4 of 267 comments (clear)

  1. End It by Anonymous Coward · · Score: 5, Interesting

    Disconnect from the RIAA.
    - Do not provide them with money, directly or indirectly.
    - Do not consume their products, legally or illegally.

    As a bad faith actor, the RIAA must be exiled from our community.

    Only consume music that can be purchased directly from the artists themselves.

    Convince two others to do the same.

  2. Re:Too much detail by moz25 · · Score: 3, Interesting

    The better question is: do we really need the RIAA???

    Their irrelevant business model is built on artificial scarcity that could only work in a time where information carriers and distribution were the bottlenecks. Now with the internet and ridiculously large storage devices, this bottleneck has been eliminated entirely. So much in fact, that everyone can carry tens of thousands of songs - entire genres - in their pocket.

    They need and deserve to fail. This is of course not easy, since they can go to court and refer to laws and acts that they themselves either wrote or lobbied for!

    It is a very important fight and one that needs to be won.

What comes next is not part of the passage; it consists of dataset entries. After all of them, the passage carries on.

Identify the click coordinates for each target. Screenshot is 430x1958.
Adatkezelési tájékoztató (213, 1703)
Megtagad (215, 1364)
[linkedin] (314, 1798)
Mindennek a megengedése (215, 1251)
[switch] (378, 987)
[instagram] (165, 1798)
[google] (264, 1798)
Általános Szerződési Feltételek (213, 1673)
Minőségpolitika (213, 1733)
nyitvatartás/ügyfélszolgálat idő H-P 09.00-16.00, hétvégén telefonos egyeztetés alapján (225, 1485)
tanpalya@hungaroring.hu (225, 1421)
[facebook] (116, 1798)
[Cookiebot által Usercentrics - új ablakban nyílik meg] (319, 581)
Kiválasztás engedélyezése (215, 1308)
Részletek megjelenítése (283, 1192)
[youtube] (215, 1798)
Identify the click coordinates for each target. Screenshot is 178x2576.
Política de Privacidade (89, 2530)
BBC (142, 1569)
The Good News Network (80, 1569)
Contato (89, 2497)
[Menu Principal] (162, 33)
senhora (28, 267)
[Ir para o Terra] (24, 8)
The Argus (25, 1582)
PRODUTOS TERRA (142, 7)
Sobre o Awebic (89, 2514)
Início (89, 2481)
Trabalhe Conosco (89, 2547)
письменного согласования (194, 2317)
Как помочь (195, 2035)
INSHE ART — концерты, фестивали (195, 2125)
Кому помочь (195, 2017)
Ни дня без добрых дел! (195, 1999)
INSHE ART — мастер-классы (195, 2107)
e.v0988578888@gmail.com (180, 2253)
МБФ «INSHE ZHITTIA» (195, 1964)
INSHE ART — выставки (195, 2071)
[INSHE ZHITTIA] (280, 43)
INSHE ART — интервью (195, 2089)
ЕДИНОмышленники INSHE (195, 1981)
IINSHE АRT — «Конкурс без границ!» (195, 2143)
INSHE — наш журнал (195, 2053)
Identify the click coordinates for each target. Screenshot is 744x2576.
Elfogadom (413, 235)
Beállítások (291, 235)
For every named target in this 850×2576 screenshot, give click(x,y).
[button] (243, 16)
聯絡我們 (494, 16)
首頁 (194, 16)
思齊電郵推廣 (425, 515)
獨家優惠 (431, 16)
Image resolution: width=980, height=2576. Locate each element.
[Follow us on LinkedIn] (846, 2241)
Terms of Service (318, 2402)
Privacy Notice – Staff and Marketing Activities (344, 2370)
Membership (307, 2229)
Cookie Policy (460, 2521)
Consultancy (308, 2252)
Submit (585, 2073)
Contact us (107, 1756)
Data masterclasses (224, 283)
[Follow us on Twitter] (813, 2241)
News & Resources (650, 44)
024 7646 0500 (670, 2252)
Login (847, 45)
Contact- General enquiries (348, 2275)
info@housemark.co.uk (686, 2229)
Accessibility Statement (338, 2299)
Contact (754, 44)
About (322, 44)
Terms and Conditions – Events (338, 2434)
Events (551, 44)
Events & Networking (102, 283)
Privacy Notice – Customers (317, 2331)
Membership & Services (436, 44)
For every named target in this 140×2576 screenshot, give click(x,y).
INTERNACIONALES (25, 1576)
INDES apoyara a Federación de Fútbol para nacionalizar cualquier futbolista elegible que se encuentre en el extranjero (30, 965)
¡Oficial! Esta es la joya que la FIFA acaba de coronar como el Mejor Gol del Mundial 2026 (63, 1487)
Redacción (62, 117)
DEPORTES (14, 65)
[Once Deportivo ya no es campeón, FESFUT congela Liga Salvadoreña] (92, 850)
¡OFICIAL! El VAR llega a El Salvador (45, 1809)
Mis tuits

I say: give us all the information there is!

  3. Caroling DDoS the Courts by ground.zero.612 · · Score: 5, Interesting

    I've seen some news regarding some lawsuits over ringtones being "a public performance." I wonder what would happen if we printed off 1000 copies of the RIAA's Top 10 Billboard Chart songs and gathered around the courthouse each break to sing these copyrighted songs publicly.

    DDoS the judicial system by doing public performances of all these copyrighted songs. There's no fucking way the courts could keep up with even 100 of these new cases a day...

    --
    "Be prepared, son. That's my motto. Be prepared." --Joe Hallenbeck
  4. Re:Too much detail by Jane+Q.+Public · · Score: 5, Interesting

    I disagree. This is a major issue, whether he gets sanctioned or not. At stake is whether the Judge can legally prevent him from posting a recording of a public proceeding.